GitLab is responsible for the scanning and patching of the following:

  • Web application. GitLab scans a representative web application with GitLab DAST and patches identified vulnerabilities.
  • Containers. GitLab scans and patches all container images in AWS Elastic Container Registry, which are used to build the running containers within production workloads. GitLab also scans and patches the following container images, which you can pull from GitLab and run in your own infrastructure and CI/CD workloads:
    • GitLab Dynamic Application Security Testing image
    • GitLab Container Scanner image
    • GitLab API Security image
    • GitLab Static Application Security Testing image
    • GitLab Infrastructure as Code Analyzer image
    • GitLab Secrets Detection image
    • GitLab Runner and Runner Helper images
    • GitLab Dependency Scanning image
  • Infrastructure.

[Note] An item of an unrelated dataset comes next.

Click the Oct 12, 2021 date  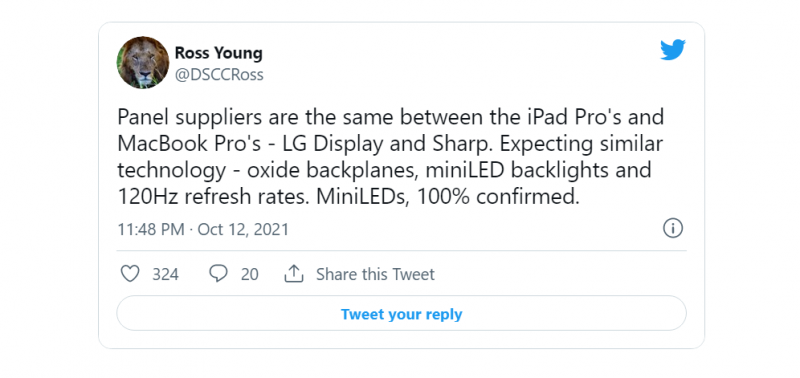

GitLab scans all VMs and AMIs in use within the Dedicated for Government authorization boundary.

Customers are responsible for the following:

  • Scanning and patching assets deployed outside of, but connected to, the authorization boundary.
  • Establishing a process to detect and remediate vulnerabilities in deployed images.
  • Triaging and remediating vulnerabilities specific to code managed within your GitLab instance or generated from your CI/CD workloads.
  • Scanning any GitLab-provided images you pull and run in your own infrastructure.
  • Coordinating with GitLab when you find vulnerabilities in GitLab-provided images to determine patching timelines.

Identity and access management

GitLab is responsible for the following:

  • Supporting integrations through SAML and OIDC.
  • Provisioning the first administrator for your GitLab instance.
  • Managing access to the infrastructure within the authorization boundary.

Customers are responsible for the following:

  • Managing your identity and access management solution.
  • Distributing authenticators to employees, including FIPS-compliant and phishing-resistant second factors.
  • Managing user access within your GitLab instance.

Compliance

GitLab is responsible for the following:

  • Conducting annual audits and penetration tests of the authorization boundary.
  • Submitting significant change requests.
  • Maintaining continuous monitoring artifacts, including the Plan of Actions and Milestones.
  • Maintaining the System Security Plan and attachments.

Customers are responsible for the following:

  • Submitting agency authorization paperwork and materials, including any infrastructure connected to the Dedicated for Government authorization boundary.
  • Reviewing monthly continuous monitoring submissions with the GitLab Information System Security Officer (ISSO).